======== 本文

悩ましい

初期のがん、治療すべきか―議論促す日米の研究結果
ウォール・ストリート・ジャーナル 10月21日(水)15時7分)
がんを治療すべきか、すべきでないかについて、議論が白熱しつつある。
ごく小さな甲状腺がんにさえ積極的な治療を施す状況が何年も続いているが、米国と日本の有名な研究者たちは論文で、古い慣行を見直すよう勧め、多くの早期がん患者は経過をみながら待つのが効果的かもしれないと述べている。
米国甲状腺協会の専門誌「Thyroid(甲状腺)」掲載の二つの論文によると、小さな甲状腺がんを持つ患者を検査・診察しながら見守るこの方法は「活発な監視療法」とも呼ばれ、成長したり転移したりしそうにないがんの摘出手術に代わる可能性がある。
米国がん協会のオーティス・ブローリー最高医療責任者(CMO)は「いつも、がんは恐れる対象であり、全てのがんは悪だと教わってきた。全てのがんは手術すべきだとも教わった」と述べた。だが、今では、前立腺がん、乳がん甲状腺がんなどいくつかのがんの初期段階に対する治療に対し、かつてないほどの疑問が持たれているという。
内分泌学を専門とするスローン・ケタリング記念がんセンターのR・マイケル・タトル博士は、甲状腺がんと診断される人の数が米国で「非常に増えている」と述べた。タトル氏は、二つの論文の一方の主執筆者だ。
新たな症例が年間6万件を超える状況にあって、タトル氏は早期の甲状腺がんについて、「従来の手法では、直ちに甲状腺手術を受けるよう当たり前のように勧めているが、これを見直すことが重要だ」と話す。電子版に掲載されている日本の研究結果によれば、注意しながら待つことを選んだ患者の経過は、手術を受けた患者と同程度に良好だったという。
大半の甲状腺がんは症状がなく、無関連の検査で偶発的に判明する。通常、首の付け根の甲状腺に小塊の形で表れ、その後に生体検査と手術が続くことが多い。
だが、一部の手術には正当な理由がないとの声も聞かれそうだ。甲状腺を切除すると疲労や体重増加といった副作用が出ることもある。そのため、手術はもっと慎重にすべきだとタトル氏は主張。「私たちは、技術が自分たちの先を行っていることに気づき始めた」と述べ、「20年前なら見つけられなかっただろう甲状腺がんが見つかっている」とした。
タトル氏がスローン・ケタリングで数年前に設置したプログラムでは、綿密な超音波検査や医師の定期訪問を伴う経過観察という選択肢を患者に提供している。初期には医師と患者から強い抵抗もあったが、次第に受け入れられて250人の患者が参加しているという。
甲状腺がん患者のための協会ThyCaは、観察を選択肢に入れることを支持している。だが、経過観察しながら待つことを嫌い、切除を希望する患者もいるという。
甲状腺がんを注意深く見守るという手法は、より広範な議論の一端だ。米国では、悪影響を受けるリスクがほとんどない、がん以前の病変や初期のがんに対する治療が過剰かどうかが議論されている。
ダートマス大学医学部のH・ギルバート・ウェルチ教授は、今年出版した著書で、害のない小さな病変の治療ついて、「私たちは行きすぎており、解決する以上に多くの問題を生み出す結果になっている」と書いている。
一方、観察支持派も含め、一部の医師は過剰治療への反対が行きすぎることを警戒している。前立腺を専門とするカリフォルニア大学サンフランシスコ校医学部内分泌科のピーター・キャロル博士は「『診断からがんという言葉を除外しよう』という人がいた。それは少し危険だと思う」と述べた。初期の患者は、がんという言葉がなければ警戒しないだろうという。
がん協会のブローリー氏は、非浸潤性乳管がん(DCIS)が危険な侵襲性乳がんに発展しうる時期についてのデータが不足しているため、正式な実験をしたいとの意向を示した。ダナ・ファーバーがん研究所のアン・パートリッジ医師も同意見で、他機関のスタッフと実験の準備をしているという。

これが正解って、確立されていないからなぁ。

================

## 設問
#1 本文によると、タトル氏がスローン・ケタリングで設置した経過観察プログラムには何人の患者が参加していますか。
#2 本文のうち、「だが、一部の手術には正当な理」から「んが見つかっている」とした。」までを、両端の語句も含めてそのまま出力してください。

======== 提示データ

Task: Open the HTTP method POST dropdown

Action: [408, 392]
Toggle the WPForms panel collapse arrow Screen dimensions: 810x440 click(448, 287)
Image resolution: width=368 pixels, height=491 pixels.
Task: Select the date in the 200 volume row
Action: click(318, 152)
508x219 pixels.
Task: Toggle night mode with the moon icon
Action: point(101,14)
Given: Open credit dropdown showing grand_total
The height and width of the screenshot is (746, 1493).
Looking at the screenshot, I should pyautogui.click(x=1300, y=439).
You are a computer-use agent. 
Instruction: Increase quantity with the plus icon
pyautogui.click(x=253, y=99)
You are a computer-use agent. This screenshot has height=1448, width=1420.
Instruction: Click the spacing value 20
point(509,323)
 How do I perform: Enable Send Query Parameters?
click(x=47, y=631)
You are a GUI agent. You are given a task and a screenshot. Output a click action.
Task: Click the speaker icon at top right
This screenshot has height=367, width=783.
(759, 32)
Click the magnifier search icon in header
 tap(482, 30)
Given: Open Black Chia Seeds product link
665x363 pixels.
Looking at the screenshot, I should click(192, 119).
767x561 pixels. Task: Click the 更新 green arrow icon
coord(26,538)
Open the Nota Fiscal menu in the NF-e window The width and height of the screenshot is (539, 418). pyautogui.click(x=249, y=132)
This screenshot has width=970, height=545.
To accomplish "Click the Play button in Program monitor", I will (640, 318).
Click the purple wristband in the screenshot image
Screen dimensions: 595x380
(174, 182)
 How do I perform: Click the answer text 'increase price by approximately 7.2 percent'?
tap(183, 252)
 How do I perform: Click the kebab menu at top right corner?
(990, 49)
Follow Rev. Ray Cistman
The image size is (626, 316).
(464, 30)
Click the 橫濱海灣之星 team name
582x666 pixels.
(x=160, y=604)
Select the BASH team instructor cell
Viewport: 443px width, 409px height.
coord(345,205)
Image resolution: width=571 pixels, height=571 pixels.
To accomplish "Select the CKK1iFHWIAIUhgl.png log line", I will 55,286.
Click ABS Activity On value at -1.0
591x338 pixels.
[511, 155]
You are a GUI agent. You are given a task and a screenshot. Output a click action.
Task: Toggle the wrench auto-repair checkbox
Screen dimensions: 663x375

================

## 解答
#1 250人

#2
だが、一部の手術には正当な理由がないとの声も聞かれそうだ。甲状腺を切除すると疲労や体重増加といった副作用が出ることもある。そのため、手術はもっと慎重にすべきだとタトル氏は主張。「私たちは、技術が自分たちの先を行っていることに気づき始めた」と述べ、「20年前なら見つけられなかっただろう甲状腺がんが見つかっている」とした。